Armata di un bibliografia formidabile, che comprende dozzine di manoscritti, con questa pubblicazione si è aggiunto un immenso e utilissimo repertorio fotografico dei due cicli. A parte, il secondo volume potrà essere utile agli studiosi con cui facilmente potranno fare i confronti dei due monumenti: questo “Atlante Fotografico” è in sé un modello di qualità.

Sono, devo ammettere, molto orgoglioso di aver fatto parte di questa pubblicazione anche se minima, con la convinzione che abbiamo davanti a noi un modello di come si deve fare uno studio di questa complessità. Sono anche convinto che con la presenza di questi due volumi la centralità di Aosta per il sviluppo della pittura subito dopo l’anno Mille, ironicamente giustamente 1000 anni fa, sarà confermata.
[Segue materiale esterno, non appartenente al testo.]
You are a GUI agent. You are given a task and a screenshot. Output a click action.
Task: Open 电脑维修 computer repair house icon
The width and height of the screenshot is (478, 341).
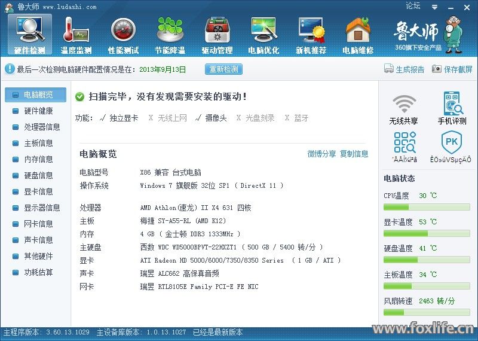pyautogui.click(x=358, y=35)
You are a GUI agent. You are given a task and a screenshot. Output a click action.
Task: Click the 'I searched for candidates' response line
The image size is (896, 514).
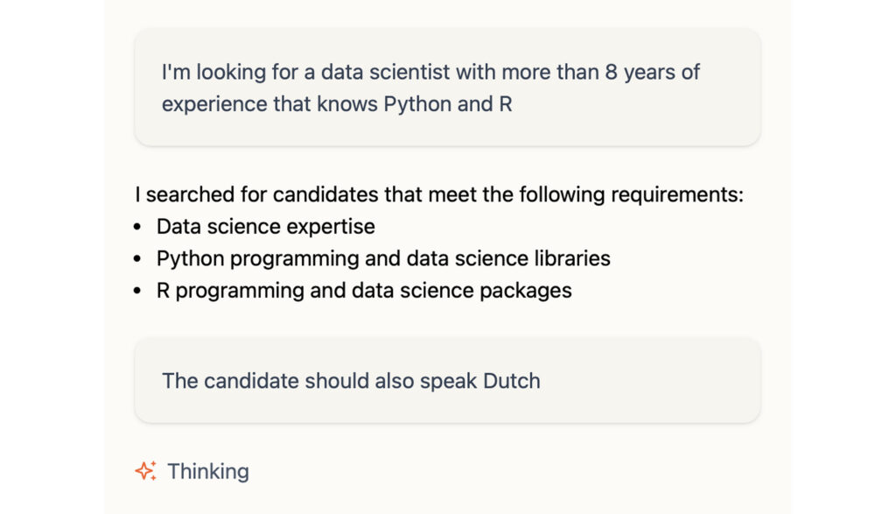(438, 194)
Nel senso non di retorica politica, ma dal punto di vista della qualità sia per gli studi, sia per le pubblicazioni, sia per tutto il lavoro dedicato alla presentazione dei lavori fatti che hanno reso visibili questi meravigliosi dipinti, la Regione della Valle d’Aosta deve essere vivamente congratulata.Voglio augurare, infine che tra non molto un simile congresso possa essere organizzato per la scultura aostana della stessa epoca come era stato già programmato, con particolare attenzione a Sant’Orso, e con la speranza che Sandra Barberi avrà ancora la forza di portare avanti questa iniziativa.